- Naszą wiarę wyznajemy nie tylko słowem, ale nade wszystko obecnością przed Twoim piekarskim wizerunkiem - powiedział reprezentant mężczyzn, witając w imieniu zebranych na pielgrzymce wizerunek Matki Sprawiedliwości i Miłości Społecznej.
Marcin Świerad, lekarz i członek Zakonu Maltańskiego, zabrał głos jako przedstawiciel zebranych na piekarskiej kalwarii mężczyzn. - Naszą wiarę wyznajemy nie tylko słowem, ale nade wszystko obecnością przed Twoim piekarskim wizerunkiem. Wpisujemy się tym samym w wielowiekową sztafetę pokoleń. Obecnością wyznajemy wiarę naszych przodków, naszych dziadków i ojców, przekazując ją tym samym kolejnym generacjom, naszym dzieciom i wnukom - mówił.
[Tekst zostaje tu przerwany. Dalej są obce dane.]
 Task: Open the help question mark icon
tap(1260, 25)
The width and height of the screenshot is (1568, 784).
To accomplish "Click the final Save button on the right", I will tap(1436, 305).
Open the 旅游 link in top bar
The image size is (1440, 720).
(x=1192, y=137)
Nawiązując do encykliki "Redmeptor hominis", przypomniał, że "człowiek jest drogą Kościoła, a drogą człowieka jest Kościół". - Matko pielgrzymów! Jesteśmy pielgrzymami, jesteśmy ludźmi drogi. Ochrzczeni i wychowani w wierze rodziców obraliśmy drogę, której na imię Jezus i Jego Kościół. Wchodząc na nią, wyraziliśmy zgodę na przyjęcie tego, co owa droga z sobą przynosi, a zwłaszcza na Osobę Przewodnika. Jemu zaufaliśmy. W Niego uwierzyliśmy - podkreślił M. Świerad.
W imieniu zgromadzonych podziękował za posługę "piekarskiego pielgrzyma" kard. Karola Wojtyły oraz obecnych pasterzy Kościoła katowickiego. - Dziękujemy za pełnioną "w Duchu Świętym, w duchu Wieczernika" posługę abp. Wiktora Skworca. Zawierzmy Ci abp. Adriana Galbasa. Niech wśród życia dróg niesie nam radosną wieść, że Bóg przychodzi władać, niech przynosi pokoju dar (parafrazując oazową piosenkę "Zwiastunom z gór" i odnosząc ją do zawołania abp. Adriana: "Pax Christi!") - powiedział.